WHAT NEEDS TO BE DONE:
Pick out every line in the records that contains the string "agent", and count only matches with the same capitalization.

LISTED ENTRIES:

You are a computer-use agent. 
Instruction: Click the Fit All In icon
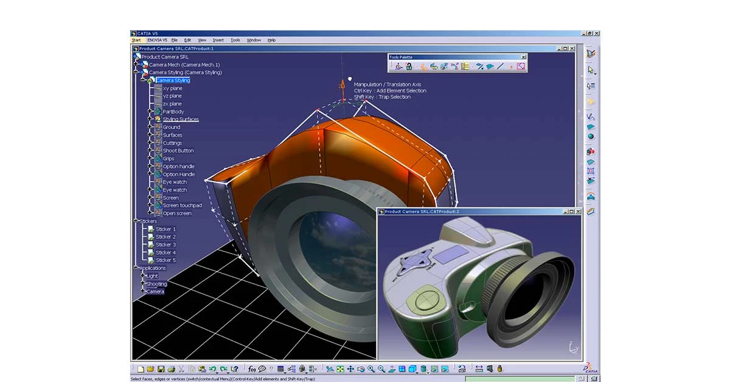[x=339, y=369]
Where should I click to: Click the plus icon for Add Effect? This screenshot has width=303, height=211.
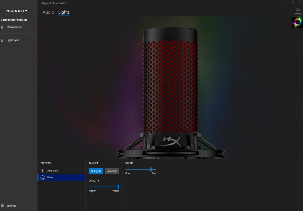point(42,171)
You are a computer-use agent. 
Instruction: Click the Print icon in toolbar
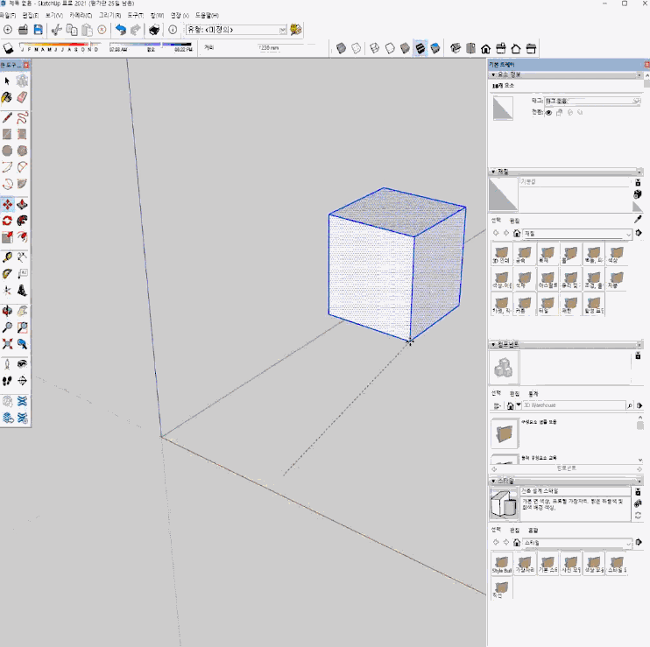(x=154, y=30)
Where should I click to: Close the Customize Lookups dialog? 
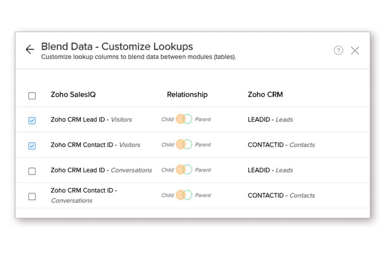tap(355, 50)
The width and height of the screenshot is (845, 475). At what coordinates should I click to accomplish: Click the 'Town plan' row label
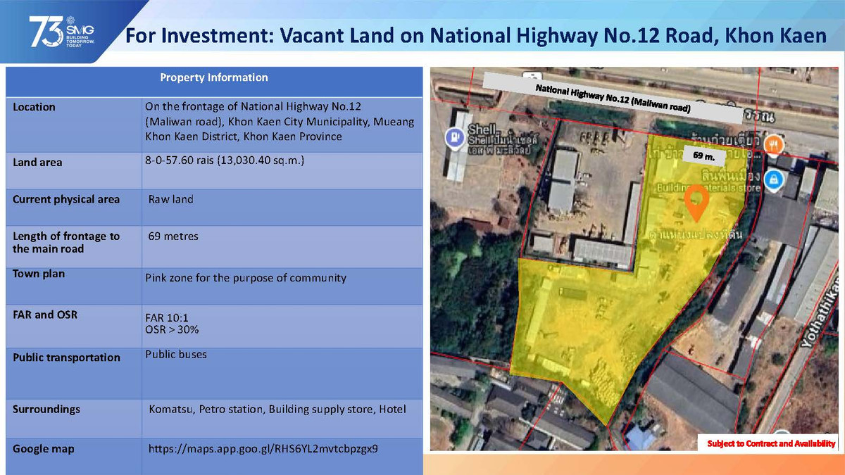[38, 274]
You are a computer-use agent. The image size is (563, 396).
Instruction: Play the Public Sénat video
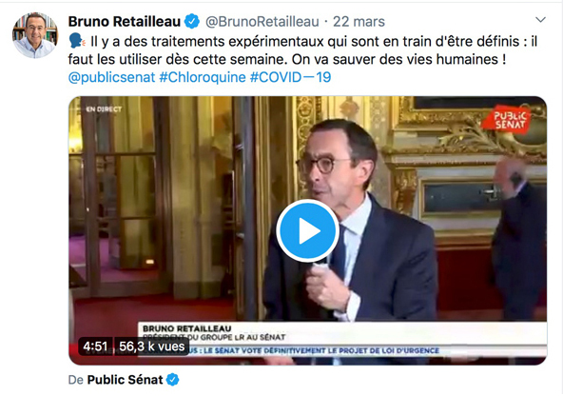click(x=307, y=230)
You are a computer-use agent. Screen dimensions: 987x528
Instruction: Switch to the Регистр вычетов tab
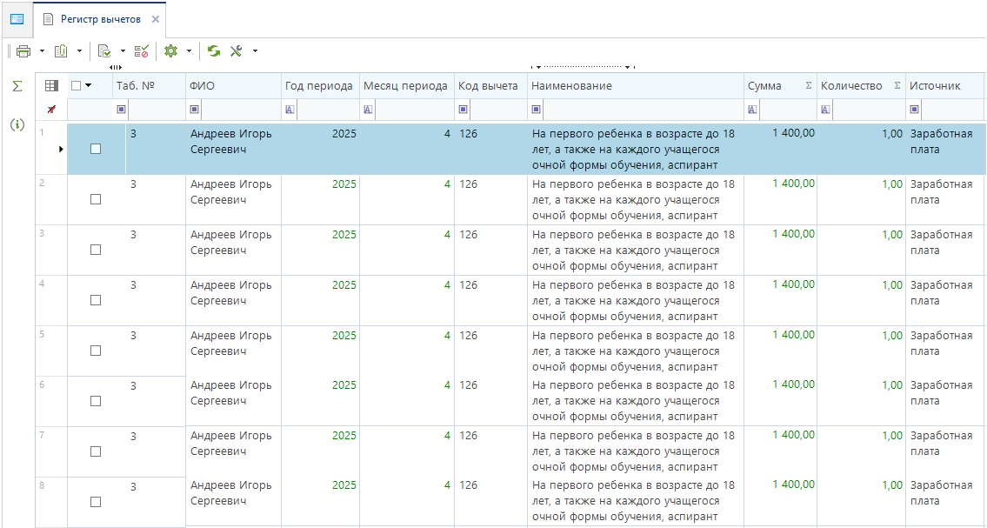point(99,19)
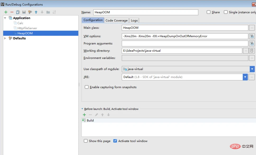Save configuration using the floppy disk icon
The width and height of the screenshot is (256, 155).
click(x=24, y=12)
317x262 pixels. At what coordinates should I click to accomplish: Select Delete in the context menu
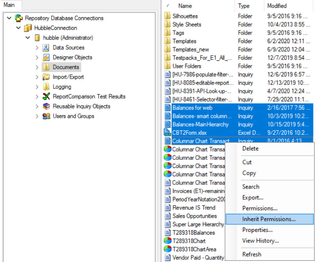[x=250, y=149]
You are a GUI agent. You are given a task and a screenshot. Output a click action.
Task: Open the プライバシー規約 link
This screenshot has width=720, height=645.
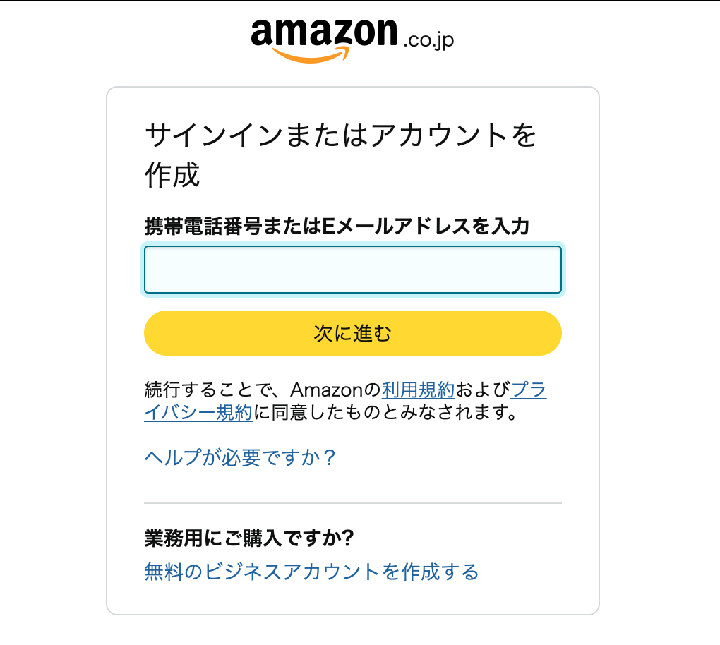528,390
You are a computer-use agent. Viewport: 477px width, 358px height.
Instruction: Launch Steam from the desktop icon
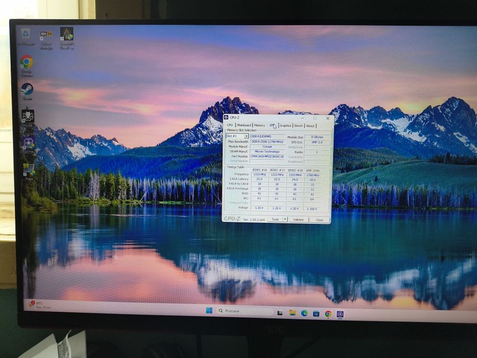pyautogui.click(x=27, y=92)
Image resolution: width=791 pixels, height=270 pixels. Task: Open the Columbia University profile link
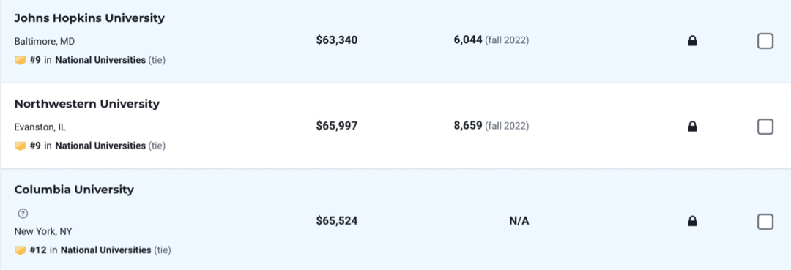click(74, 190)
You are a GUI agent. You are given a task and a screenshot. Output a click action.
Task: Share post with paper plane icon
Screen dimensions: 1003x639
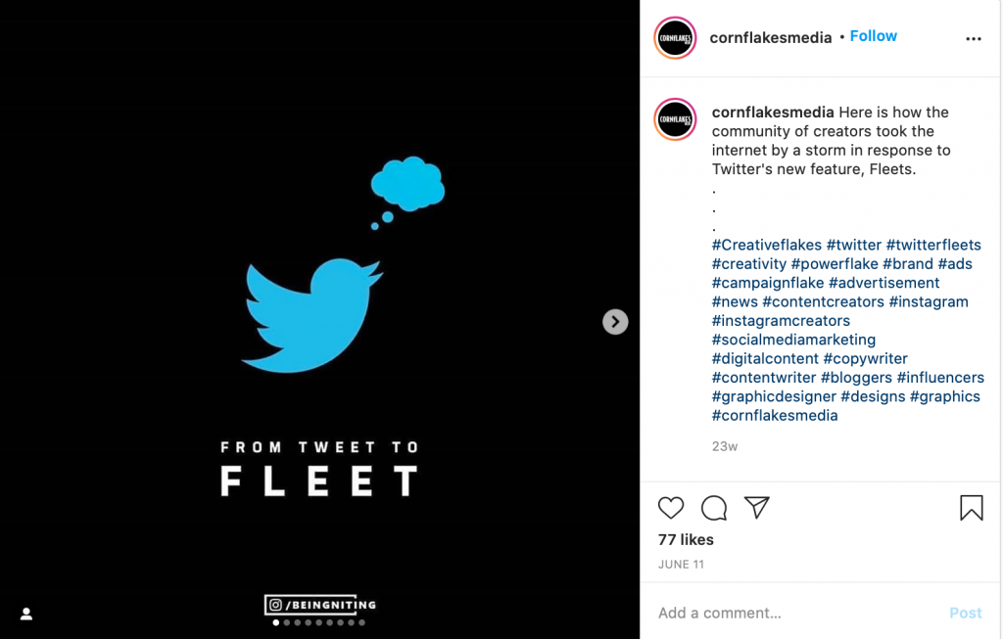[757, 507]
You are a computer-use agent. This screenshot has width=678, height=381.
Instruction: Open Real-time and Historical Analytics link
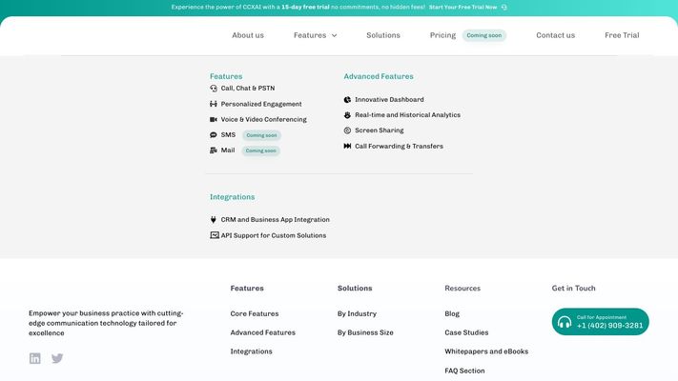click(x=407, y=115)
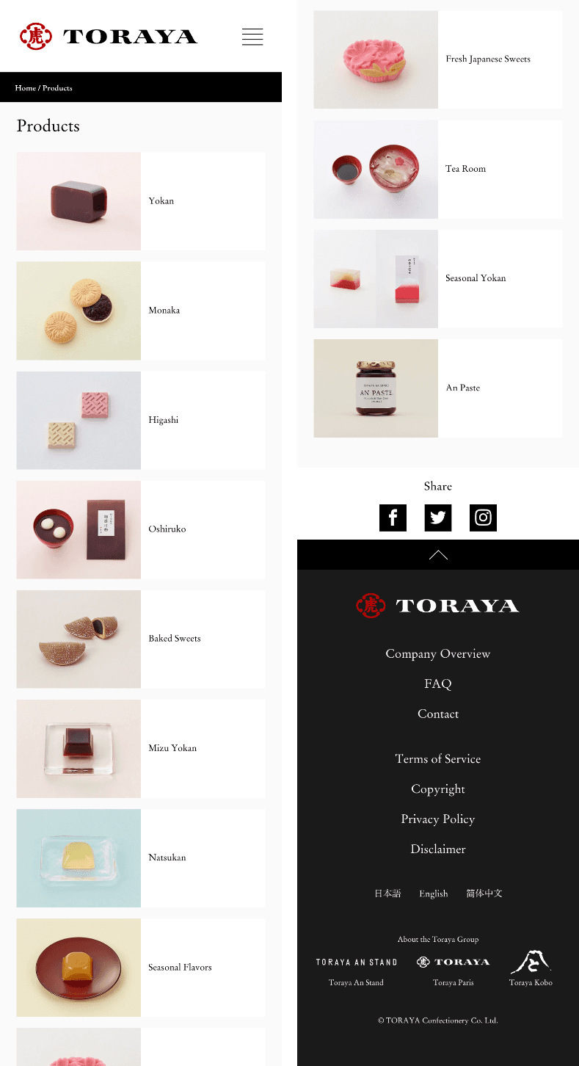Viewport: 579px width, 1066px height.
Task: Open the Company Overview link
Action: pos(438,653)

SOLVED EXERCISE:
You are a computer-use agent. 
You are a computer-use agent. 
You are a computer-use agent. The image size is (563, 396).
You are a computer-use agent. Screen dimensions: 987x528
You are a GUI agent. You are given a task and a screenshot. Output a click action.
You are a computer-use agent. Viewport: 477px width, 358px height.
You are a GUI agent. You are given a task and a screenshot. Output a click action.
You are a computer-use agent. This screenshot has width=678, height=381.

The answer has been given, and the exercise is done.